* [Selected extract]:

►

Abdul Baten Mojumdar Komol (born 2 August 1987) is a retired Bangladeshi international footballer who last played as a striker for Arambagh KS.

Club career
Abdul Baten started his professional career during 2005 JFA Cup. He later went on to make his league debut with Fakirerpool YMFC the same year. In 2009, Abdul Baten had a big contribution in winning Mohammedan's first Super Cup in 2013. He last played club football for Arambagh KS in 2020.

International career
Komol debuted for Bangladesh on SAFF 2008, where he played all 3 games, wearing number 20. He also played for Bangladesh during the 2014 FIFA World Cup qualifying rounds. He scored his first goal for national team in 2011, in a match against Myanmar, in AFC Challenge Cup qualifiers.

◄

* [Extracted information]:
►

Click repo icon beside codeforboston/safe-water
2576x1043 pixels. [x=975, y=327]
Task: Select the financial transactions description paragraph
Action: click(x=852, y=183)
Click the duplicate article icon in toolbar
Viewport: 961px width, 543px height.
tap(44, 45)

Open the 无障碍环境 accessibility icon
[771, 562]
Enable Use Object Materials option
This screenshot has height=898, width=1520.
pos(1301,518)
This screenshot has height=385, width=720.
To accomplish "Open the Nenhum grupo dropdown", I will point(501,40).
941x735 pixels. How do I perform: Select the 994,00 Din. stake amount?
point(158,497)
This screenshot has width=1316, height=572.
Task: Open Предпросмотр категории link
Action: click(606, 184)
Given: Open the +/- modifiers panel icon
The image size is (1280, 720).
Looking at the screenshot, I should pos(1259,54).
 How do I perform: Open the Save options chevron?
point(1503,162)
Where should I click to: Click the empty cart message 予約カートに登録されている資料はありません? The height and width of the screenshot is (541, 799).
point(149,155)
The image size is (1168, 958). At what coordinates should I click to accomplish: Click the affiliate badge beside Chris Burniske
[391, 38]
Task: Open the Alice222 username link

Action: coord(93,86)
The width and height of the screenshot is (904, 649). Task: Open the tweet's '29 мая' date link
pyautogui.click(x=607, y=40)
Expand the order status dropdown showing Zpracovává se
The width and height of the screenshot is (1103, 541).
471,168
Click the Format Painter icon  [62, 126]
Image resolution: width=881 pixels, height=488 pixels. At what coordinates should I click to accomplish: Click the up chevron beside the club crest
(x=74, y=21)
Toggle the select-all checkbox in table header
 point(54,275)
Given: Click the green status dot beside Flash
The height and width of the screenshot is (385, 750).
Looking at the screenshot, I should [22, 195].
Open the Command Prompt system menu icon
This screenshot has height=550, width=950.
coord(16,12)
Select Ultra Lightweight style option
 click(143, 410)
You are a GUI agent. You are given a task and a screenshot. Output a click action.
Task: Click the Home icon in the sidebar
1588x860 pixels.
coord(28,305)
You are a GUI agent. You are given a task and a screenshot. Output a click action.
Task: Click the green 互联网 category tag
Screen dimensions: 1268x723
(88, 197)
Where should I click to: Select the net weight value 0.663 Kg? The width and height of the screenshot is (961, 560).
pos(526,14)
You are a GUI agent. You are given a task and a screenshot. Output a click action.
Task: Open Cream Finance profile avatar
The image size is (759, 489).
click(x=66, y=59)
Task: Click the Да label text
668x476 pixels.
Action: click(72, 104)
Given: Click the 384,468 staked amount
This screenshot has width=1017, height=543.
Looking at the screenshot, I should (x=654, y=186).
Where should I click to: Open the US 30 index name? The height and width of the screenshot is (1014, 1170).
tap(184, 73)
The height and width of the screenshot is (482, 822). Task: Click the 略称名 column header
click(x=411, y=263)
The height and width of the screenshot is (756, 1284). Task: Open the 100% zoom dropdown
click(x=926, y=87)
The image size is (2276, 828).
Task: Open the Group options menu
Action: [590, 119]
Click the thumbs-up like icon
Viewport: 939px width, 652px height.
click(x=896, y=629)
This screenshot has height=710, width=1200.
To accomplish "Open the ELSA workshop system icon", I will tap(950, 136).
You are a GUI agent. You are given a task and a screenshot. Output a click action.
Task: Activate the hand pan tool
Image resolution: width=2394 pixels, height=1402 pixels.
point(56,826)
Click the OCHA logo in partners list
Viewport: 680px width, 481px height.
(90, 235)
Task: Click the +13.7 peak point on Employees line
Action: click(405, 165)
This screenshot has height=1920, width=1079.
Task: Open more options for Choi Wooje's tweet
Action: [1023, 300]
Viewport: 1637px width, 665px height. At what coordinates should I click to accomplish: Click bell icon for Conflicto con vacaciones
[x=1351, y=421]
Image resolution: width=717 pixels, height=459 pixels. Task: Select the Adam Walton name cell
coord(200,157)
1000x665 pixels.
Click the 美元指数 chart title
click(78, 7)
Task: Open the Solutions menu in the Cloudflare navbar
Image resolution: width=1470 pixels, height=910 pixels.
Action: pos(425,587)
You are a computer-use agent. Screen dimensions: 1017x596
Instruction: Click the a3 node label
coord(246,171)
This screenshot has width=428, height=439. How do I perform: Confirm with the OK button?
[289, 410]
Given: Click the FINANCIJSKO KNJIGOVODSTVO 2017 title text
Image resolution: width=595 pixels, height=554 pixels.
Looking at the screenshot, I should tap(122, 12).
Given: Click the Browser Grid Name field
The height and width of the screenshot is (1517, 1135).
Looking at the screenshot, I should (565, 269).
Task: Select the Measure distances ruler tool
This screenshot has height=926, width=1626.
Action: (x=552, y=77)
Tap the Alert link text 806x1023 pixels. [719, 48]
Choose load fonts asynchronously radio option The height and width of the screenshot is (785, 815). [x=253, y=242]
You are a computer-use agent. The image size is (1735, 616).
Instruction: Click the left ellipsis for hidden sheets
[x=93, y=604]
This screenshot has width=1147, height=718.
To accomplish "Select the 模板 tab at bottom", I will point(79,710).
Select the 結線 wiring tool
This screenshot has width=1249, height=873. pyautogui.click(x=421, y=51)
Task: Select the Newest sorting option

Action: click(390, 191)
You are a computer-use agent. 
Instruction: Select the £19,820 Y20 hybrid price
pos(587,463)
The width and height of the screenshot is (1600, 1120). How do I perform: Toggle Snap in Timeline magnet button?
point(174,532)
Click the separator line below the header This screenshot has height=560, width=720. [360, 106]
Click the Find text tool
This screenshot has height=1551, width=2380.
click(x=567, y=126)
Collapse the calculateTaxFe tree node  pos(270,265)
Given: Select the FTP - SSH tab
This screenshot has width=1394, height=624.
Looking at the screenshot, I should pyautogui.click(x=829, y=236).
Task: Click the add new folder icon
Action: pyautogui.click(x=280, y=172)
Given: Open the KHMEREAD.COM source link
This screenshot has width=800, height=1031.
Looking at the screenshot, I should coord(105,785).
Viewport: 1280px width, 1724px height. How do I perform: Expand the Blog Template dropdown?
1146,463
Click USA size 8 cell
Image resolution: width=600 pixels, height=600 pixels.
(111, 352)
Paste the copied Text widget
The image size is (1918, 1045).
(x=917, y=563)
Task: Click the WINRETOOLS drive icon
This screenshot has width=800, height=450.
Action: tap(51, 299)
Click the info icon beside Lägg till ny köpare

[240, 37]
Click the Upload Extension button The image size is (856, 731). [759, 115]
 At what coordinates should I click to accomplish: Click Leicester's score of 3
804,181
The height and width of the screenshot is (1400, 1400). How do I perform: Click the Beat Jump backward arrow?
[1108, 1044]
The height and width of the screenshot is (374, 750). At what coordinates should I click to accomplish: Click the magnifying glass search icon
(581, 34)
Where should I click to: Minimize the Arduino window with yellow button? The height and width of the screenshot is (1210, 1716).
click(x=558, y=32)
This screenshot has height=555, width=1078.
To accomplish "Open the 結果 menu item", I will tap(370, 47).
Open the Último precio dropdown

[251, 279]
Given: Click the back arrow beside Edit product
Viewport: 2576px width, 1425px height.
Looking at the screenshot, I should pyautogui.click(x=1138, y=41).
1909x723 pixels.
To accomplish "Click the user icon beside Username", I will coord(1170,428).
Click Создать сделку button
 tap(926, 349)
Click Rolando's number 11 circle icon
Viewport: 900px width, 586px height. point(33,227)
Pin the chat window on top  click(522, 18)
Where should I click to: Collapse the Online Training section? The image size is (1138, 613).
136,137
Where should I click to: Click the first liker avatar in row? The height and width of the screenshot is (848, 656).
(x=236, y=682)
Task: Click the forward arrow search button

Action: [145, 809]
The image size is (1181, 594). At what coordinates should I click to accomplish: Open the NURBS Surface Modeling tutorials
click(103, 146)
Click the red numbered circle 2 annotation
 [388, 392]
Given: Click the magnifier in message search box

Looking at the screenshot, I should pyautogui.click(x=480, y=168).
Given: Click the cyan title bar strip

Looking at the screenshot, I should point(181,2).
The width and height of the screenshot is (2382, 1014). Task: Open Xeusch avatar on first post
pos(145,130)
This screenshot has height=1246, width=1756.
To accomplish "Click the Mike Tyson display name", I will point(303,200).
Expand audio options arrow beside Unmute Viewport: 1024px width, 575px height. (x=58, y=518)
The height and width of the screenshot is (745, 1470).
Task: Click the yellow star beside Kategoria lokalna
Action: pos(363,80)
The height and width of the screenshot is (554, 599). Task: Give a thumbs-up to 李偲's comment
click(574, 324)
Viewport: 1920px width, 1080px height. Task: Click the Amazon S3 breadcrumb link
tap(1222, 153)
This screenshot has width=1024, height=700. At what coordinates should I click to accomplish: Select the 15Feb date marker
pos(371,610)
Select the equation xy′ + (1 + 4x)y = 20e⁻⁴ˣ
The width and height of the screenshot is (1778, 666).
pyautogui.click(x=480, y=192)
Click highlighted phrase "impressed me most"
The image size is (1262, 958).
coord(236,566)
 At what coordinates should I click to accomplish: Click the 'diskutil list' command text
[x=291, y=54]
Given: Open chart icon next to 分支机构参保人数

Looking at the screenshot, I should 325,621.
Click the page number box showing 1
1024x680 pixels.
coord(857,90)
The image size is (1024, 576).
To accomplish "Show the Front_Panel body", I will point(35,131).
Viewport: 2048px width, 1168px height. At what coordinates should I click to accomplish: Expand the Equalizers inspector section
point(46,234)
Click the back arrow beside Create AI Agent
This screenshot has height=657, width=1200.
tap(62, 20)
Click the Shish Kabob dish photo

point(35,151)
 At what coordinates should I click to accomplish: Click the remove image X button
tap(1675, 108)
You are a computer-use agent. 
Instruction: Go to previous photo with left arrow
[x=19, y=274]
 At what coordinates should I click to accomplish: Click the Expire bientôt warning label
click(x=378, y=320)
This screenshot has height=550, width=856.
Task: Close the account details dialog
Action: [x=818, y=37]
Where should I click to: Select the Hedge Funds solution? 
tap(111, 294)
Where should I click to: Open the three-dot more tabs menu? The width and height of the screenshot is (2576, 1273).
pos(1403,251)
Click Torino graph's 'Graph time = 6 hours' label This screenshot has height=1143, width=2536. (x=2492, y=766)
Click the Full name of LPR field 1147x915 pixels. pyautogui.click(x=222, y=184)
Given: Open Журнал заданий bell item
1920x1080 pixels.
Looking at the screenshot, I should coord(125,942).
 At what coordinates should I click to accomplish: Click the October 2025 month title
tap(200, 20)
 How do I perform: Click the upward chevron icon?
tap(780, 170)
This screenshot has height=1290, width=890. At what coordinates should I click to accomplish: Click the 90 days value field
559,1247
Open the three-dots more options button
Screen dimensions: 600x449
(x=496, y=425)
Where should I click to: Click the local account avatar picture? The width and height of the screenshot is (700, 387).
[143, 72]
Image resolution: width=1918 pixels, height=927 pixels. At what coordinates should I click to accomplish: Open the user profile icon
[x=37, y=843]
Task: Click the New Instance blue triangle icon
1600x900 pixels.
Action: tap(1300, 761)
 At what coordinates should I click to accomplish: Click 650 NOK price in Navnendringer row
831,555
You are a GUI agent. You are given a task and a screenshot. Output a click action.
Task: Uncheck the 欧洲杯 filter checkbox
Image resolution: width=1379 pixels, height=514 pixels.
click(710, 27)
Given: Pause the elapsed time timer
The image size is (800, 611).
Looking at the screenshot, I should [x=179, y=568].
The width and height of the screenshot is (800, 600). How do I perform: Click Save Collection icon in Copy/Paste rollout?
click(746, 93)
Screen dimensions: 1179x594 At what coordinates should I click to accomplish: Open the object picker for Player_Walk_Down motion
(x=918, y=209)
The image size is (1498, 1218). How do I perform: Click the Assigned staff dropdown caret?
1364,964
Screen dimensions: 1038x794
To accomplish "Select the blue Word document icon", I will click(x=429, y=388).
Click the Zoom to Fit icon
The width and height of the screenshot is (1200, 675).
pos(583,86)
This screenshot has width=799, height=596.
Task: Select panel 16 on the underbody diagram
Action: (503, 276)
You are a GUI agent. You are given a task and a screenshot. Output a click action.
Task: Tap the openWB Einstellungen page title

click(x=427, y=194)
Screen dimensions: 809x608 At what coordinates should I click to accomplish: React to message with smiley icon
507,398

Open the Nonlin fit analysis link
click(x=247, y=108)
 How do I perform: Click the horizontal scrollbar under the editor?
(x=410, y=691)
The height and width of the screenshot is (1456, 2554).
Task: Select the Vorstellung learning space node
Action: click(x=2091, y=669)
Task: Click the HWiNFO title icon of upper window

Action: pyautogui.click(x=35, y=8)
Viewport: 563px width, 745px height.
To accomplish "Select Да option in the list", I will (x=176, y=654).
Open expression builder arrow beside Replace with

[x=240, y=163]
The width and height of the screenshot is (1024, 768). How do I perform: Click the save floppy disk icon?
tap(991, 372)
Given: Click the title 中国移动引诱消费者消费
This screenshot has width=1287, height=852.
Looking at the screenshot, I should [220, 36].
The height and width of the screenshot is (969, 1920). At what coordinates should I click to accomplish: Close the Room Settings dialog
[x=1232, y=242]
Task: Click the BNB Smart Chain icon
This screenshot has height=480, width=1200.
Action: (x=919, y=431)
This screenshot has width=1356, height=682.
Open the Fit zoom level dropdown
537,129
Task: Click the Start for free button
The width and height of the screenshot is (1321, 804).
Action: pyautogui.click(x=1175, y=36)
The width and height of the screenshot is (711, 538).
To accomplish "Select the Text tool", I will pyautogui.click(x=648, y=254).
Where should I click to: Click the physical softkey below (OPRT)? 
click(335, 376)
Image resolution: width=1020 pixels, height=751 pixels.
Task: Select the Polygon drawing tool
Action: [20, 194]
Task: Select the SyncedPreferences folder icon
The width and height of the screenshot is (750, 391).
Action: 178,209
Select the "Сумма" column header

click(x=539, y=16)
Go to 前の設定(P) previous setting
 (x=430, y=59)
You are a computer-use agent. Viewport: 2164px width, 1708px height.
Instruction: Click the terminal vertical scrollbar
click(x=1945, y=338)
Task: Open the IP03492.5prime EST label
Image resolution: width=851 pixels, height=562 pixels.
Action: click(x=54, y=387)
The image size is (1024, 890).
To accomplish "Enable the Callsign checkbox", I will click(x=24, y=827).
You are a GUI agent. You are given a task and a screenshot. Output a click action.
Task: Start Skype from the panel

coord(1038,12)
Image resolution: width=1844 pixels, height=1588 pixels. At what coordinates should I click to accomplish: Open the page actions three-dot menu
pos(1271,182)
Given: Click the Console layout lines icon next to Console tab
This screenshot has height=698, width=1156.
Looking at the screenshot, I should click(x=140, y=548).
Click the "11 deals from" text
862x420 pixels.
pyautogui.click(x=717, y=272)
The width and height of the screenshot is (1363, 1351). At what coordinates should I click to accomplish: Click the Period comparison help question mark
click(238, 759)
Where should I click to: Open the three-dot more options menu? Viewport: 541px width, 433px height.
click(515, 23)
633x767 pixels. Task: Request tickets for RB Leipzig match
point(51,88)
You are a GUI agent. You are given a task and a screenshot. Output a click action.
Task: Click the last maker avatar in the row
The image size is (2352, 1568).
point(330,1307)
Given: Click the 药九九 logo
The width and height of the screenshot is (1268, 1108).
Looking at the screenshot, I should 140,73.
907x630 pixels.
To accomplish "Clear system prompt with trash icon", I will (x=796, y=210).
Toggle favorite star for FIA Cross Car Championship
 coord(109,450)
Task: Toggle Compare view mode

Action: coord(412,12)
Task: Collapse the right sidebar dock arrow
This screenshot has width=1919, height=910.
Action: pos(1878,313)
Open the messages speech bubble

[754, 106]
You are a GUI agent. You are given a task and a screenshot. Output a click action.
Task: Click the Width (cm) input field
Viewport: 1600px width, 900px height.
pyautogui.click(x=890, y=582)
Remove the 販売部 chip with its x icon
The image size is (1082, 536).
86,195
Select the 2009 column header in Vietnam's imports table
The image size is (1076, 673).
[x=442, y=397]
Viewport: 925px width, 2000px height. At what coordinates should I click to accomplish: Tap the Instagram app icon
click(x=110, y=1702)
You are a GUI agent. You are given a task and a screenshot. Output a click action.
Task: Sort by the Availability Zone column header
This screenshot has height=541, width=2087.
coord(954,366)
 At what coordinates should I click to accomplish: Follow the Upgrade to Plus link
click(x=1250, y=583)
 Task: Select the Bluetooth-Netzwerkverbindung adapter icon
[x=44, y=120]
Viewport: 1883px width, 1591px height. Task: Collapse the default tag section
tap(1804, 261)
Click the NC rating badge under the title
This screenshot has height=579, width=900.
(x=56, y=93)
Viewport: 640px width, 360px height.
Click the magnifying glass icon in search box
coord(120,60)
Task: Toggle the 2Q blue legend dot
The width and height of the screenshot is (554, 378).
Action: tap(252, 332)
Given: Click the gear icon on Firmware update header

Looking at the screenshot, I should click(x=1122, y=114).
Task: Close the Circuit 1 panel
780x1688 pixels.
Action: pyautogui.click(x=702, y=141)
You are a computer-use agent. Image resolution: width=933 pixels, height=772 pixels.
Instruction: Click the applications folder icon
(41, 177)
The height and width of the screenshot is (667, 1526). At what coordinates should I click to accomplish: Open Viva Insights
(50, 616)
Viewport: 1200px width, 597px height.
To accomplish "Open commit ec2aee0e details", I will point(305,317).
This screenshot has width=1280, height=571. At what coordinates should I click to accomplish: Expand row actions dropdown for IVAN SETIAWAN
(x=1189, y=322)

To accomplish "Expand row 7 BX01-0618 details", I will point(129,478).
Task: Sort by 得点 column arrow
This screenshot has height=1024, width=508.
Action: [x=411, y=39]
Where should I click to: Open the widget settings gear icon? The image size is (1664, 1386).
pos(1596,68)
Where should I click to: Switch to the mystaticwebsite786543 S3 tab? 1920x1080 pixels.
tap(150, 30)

◄

* [Complete the following]:
1. Answer these from the footballer profile:
(a) On what date was he born?
(b) Which club did he last play for, and in what year?
(c) Against which team did he score his first goal for the national team?
2. Echo the listing from its first line through the line containing "tap(44, 45)", both ends included.
The listing has no connection to the footballer profile.

* [Completed exercise]:
1.
(a) 2 August 1987
(b) Arambagh KS, in 2020
(c) Myanmar

2.
Click repo icon beside codeforboston/safe-water
2576x1043 pixels. [x=975, y=327]
Task: Select the financial transactions description paragraph
Action: click(x=852, y=183)
Click the duplicate article icon in toolbar
Viewport: 961px width, 543px height.
tap(44, 45)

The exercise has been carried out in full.